Lastly, despite a limited sample size, we investigated relationships between phthalate metabolites and fibrinogen, which has been used as a marker of inflammation in association with cardiovascular disease as well as more recently in studies of exposure to environmental tobacco smoke and other air pollutants.14,17–19,54 Though no significant relationships were observed here, the potential for use of fibrinogen as a biomarker of inflammation in response to phthalate exposure should be further explored with larger sample sizes, particularly as we observed this marker to be most highly correlated with the marker CRP and the other markers used in the present study.
The results from our analysis of phthalate metabolites with the inflammatory markers ALP and ANC were consistent with previous findings of significant positive associations between MnBP and MBzP with CRP.8 Furthermore, this analysis additionally indicated that the metabolites MiBP and MCPP may be associated with inflammation. However, whereas in the previous study we observed significant inverse relationships between more oxidized DEHP metabolites MEHHP and MEOHP and CRP, we observed positive relationships with all of the markers measured here. Again, this indicates a need for a better understanding of the toxicological effects of the DEHP metabolites, and more details on which facets of inflammation or oxidative stress are reflected in the various blood markers we examined.

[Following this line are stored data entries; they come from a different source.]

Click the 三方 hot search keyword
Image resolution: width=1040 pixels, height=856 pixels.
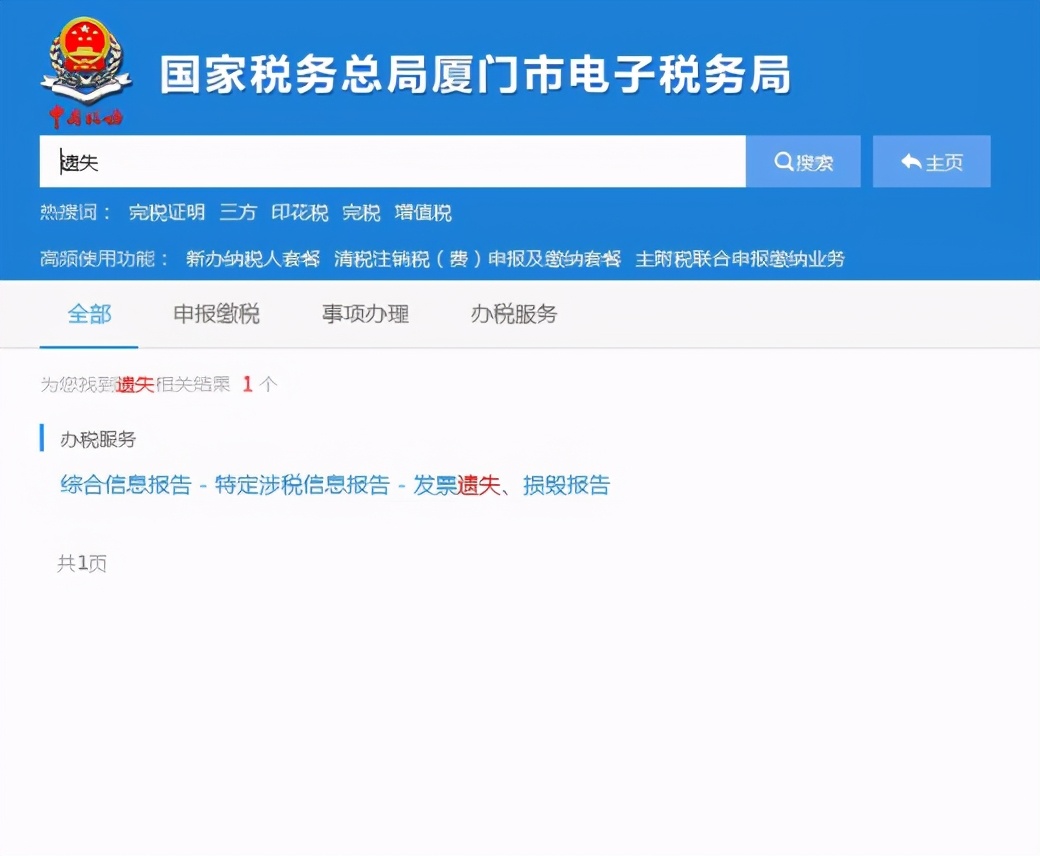click(237, 212)
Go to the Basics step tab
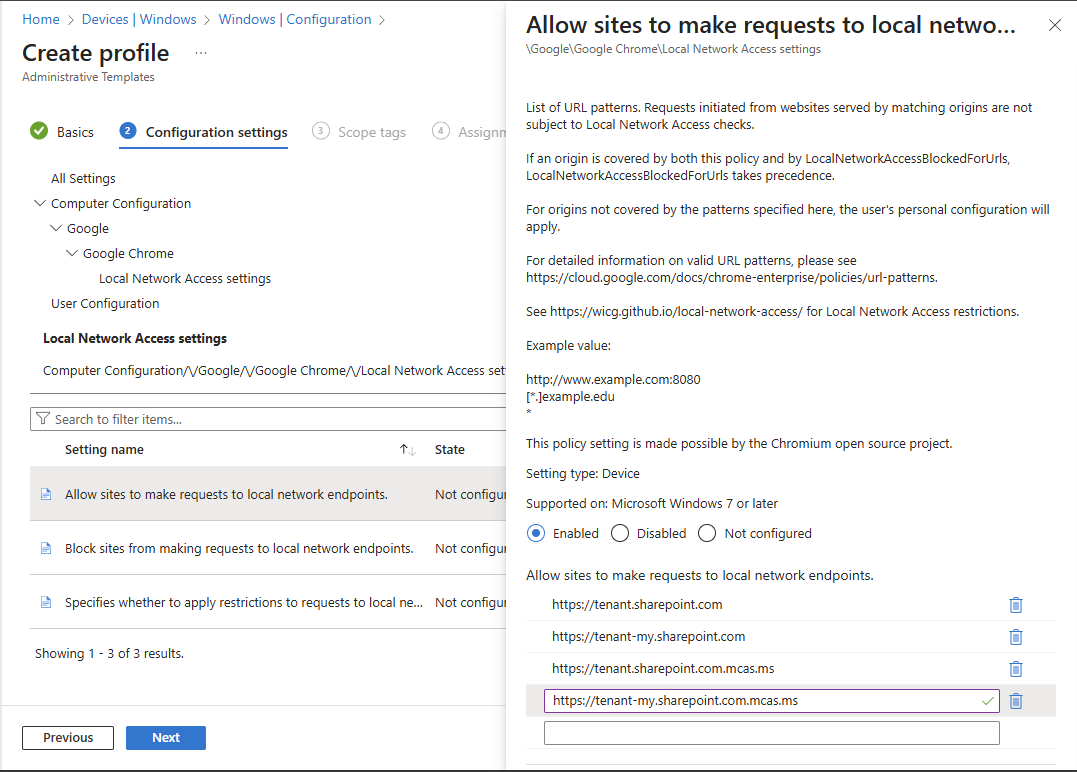Screen dimensions: 1077x772 (x=62, y=132)
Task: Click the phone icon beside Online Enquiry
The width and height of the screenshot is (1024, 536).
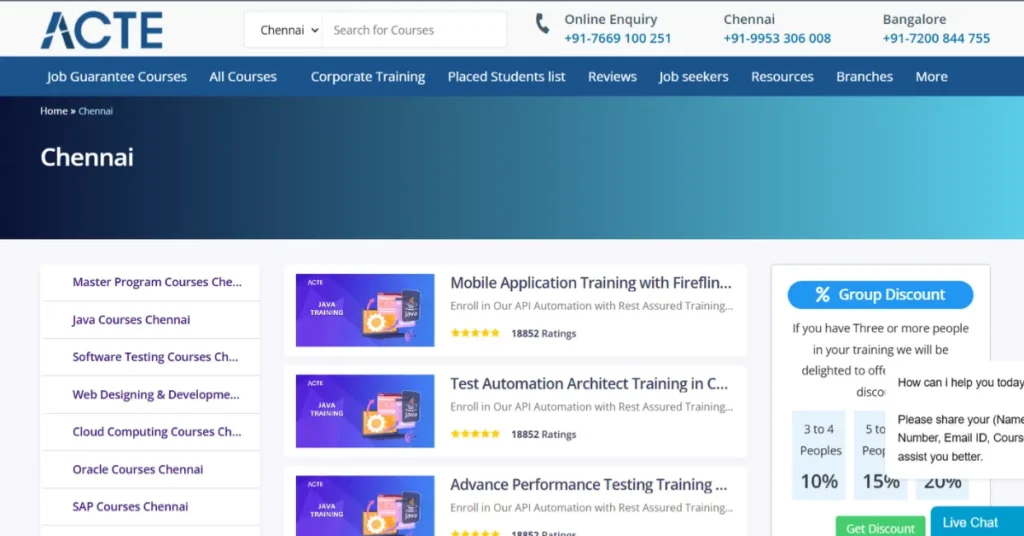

There were several limitations to our study. First, as is always the case with cross-sectional data like NHANES, we are unable to establish a causative relationship between exposure to phthalates and adverse health outcomes. Second, since we made a large number of comparisons in our study, it is possible that some of our observations were due to chance. The strength and consistency of our results argue against chance findings. Lastly, because phthalate exposure is thought to be primarily dietary, and because compounds are metabolized relatively quickly, measurements taken from a single urine sample may not be representative of average exposure. However, several studies have indicated that a single measurement may represent long-term averages, though the temporal reliability varies by phthalate metabolite.30,55–56
Despite these limitations, this study also has many strengths. It offers a novel exploration of phthalate associations with oxidative stress and inflammation involving potentially under-utilized and powerful biomarkers of these pathways in a large representative population. Also, our findings were robust to secondary stratified and quintile analyses. Future exploration to more thoroughly investigate these associations should involve toxicological studies and also epidemiologic analyses using more robust study designs with longitudinal information and repeat urine samples for exposure assessment, as well as the examination of relationships in sensitive subgroups.

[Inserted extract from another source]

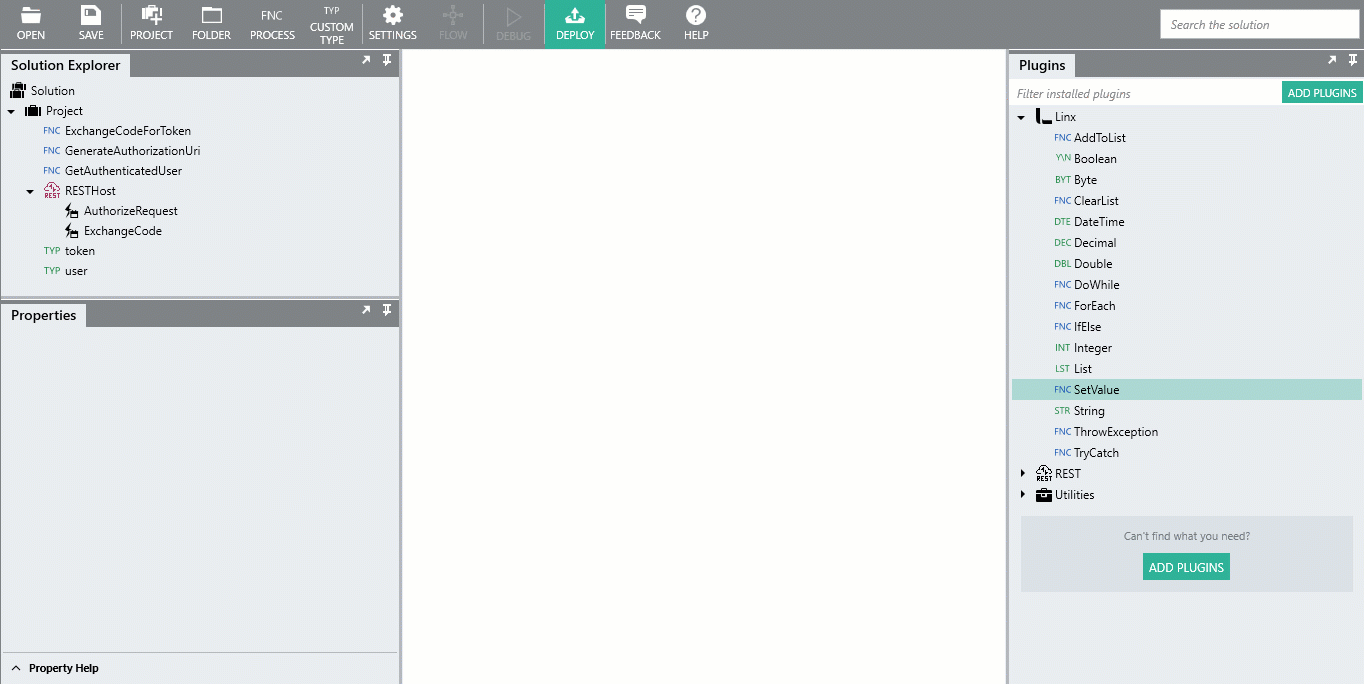Pin the Solution Explorer panel

coord(387,61)

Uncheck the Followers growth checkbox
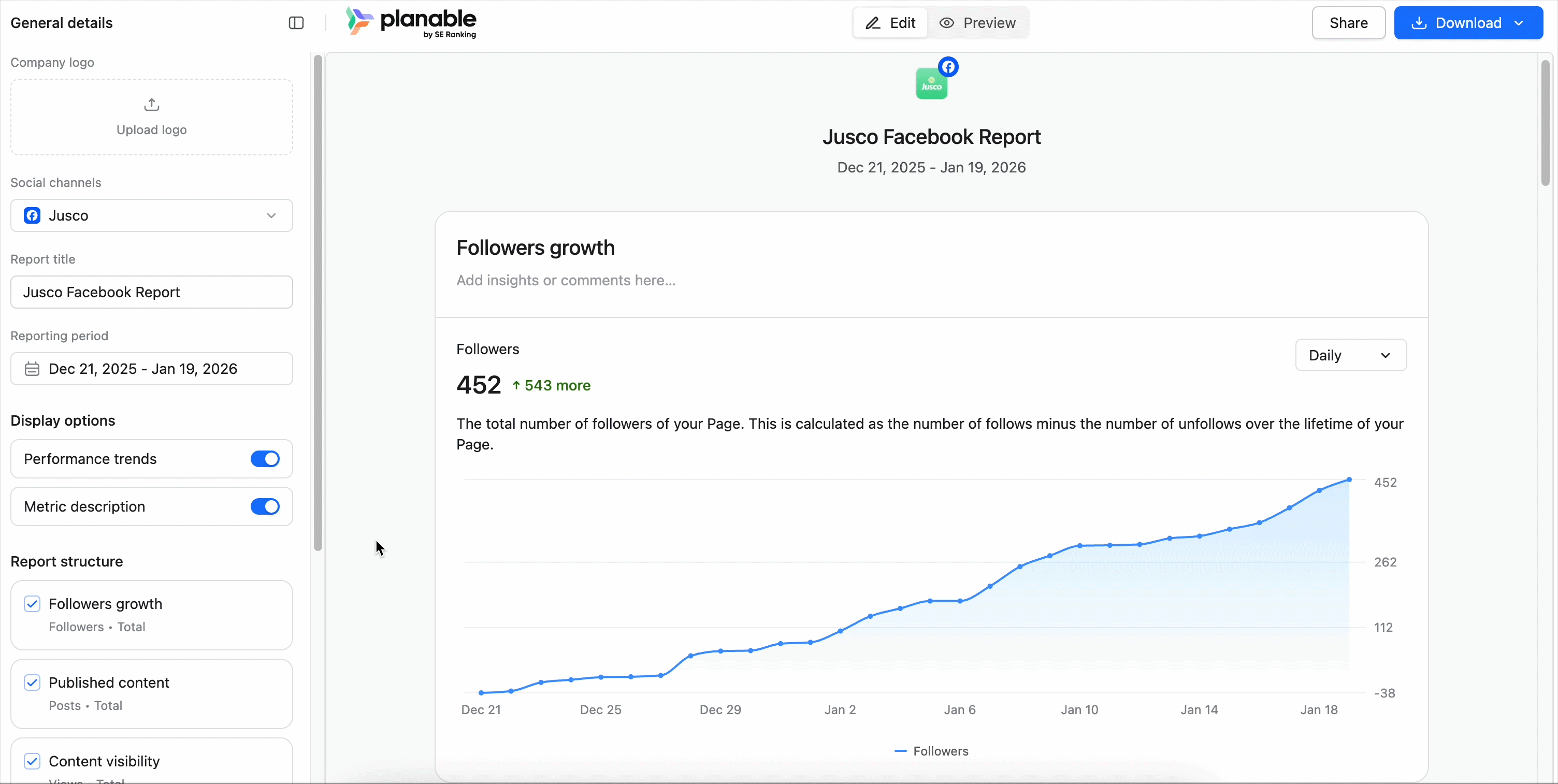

In conclusion, we observed that various urinary phthalate metabolites, particularly MBzP, MCPP and the metabolites of DEHP and DBP, are associated with increases in biomarkers of inflammation and oxidative stress. Not only does this have implications for the potential human health effects of phthalates, but our findings out also suggest that ALP, ANC and adjusted ferritin may be useful markers of inflammation, and that bilirubin may similarly be a useful marker of oxidative stress, in the study of health impacts of low-dose environmental chemical exposures.
Work supported by grants R01ES018872, P42ES017198, and P20ES018171 from the National Institute of Environmental Health Sciences (NIEHS), and RD83480001 from the US Environmental Protection Agency (USEPA).